- Opening Delimiter -

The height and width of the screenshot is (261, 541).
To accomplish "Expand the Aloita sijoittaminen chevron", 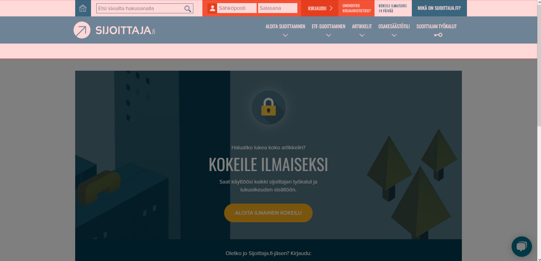I will (x=285, y=35).
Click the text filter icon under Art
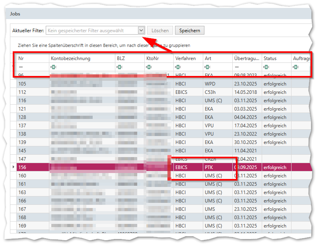Screen dimensions: 317x245 (207, 67)
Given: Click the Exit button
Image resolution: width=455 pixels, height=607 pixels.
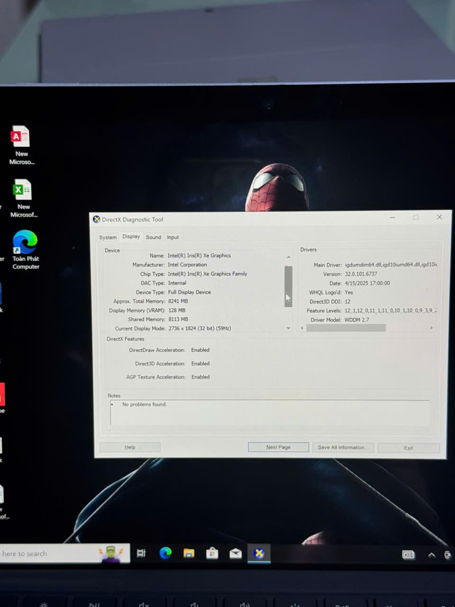Looking at the screenshot, I should click(x=408, y=448).
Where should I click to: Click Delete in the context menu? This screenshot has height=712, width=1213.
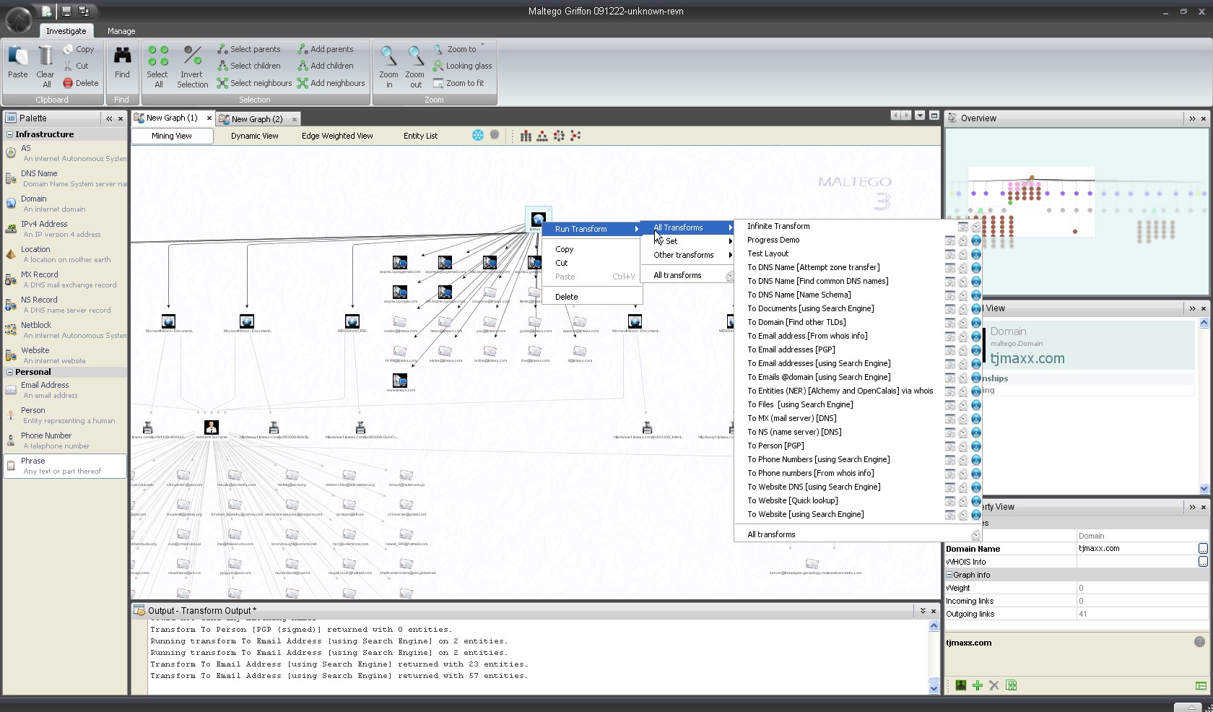(x=566, y=297)
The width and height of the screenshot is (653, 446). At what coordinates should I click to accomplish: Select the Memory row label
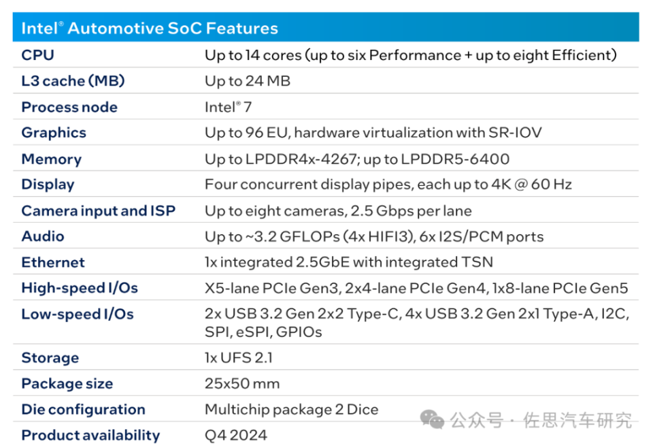tap(51, 159)
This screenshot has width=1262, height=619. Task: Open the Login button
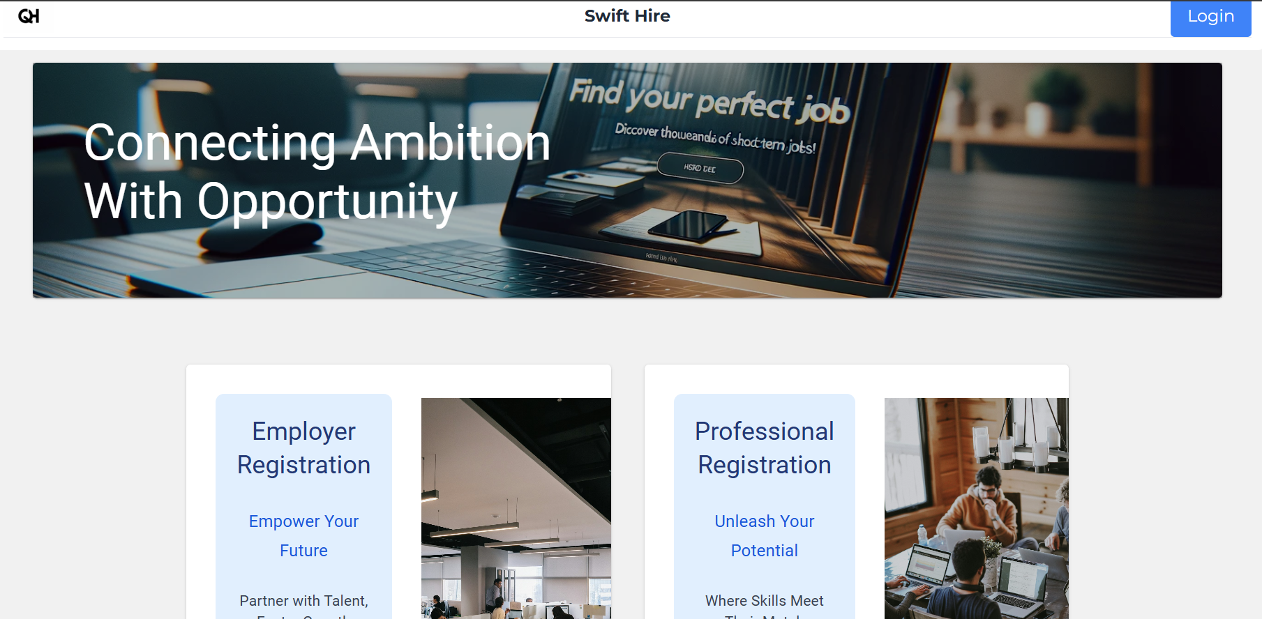(x=1210, y=18)
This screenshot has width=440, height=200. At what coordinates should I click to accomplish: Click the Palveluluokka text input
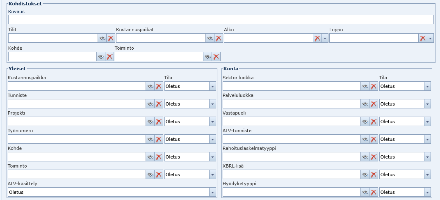coord(291,104)
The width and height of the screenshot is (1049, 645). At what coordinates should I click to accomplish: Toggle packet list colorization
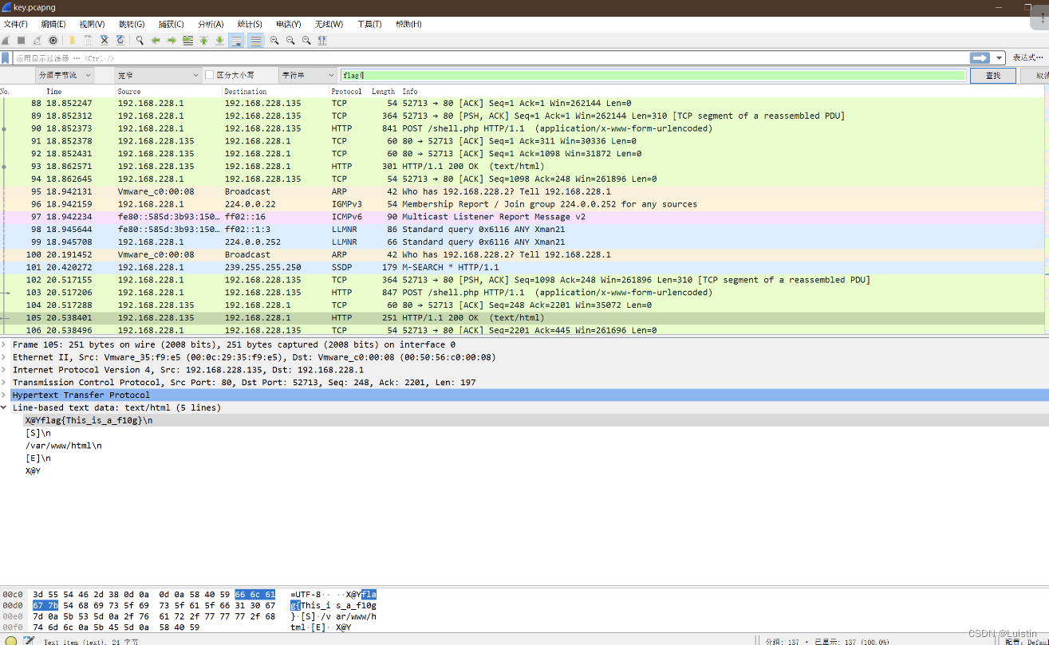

- Closing Delimiter -

DIRECTIONS: Beginning with the line that contains "Image resolution: width=455" and ending with the final line of the entries, every line must be copied exactly; the pictures must not.

ANSWER BOX:
Image resolution: width=455 pixels, height=607 pixels.
Looking at the screenshot, I should click(x=408, y=448).
Where should I click to: Click Delete in the context menu? This screenshot has height=712, width=1213.
(x=566, y=297)
The width and height of the screenshot is (653, 446). At what coordinates should I click to accomplish: Select the Memory row label
tap(51, 159)
This screenshot has width=1262, height=619. Task: Open the Login button
(x=1210, y=18)
This screenshot has width=440, height=200. At what coordinates should I click to accomplish: Click the Palveluluokka text input
coord(291,104)
The width and height of the screenshot is (1049, 645). At what coordinates should I click to accomplish: Toggle packet list colorization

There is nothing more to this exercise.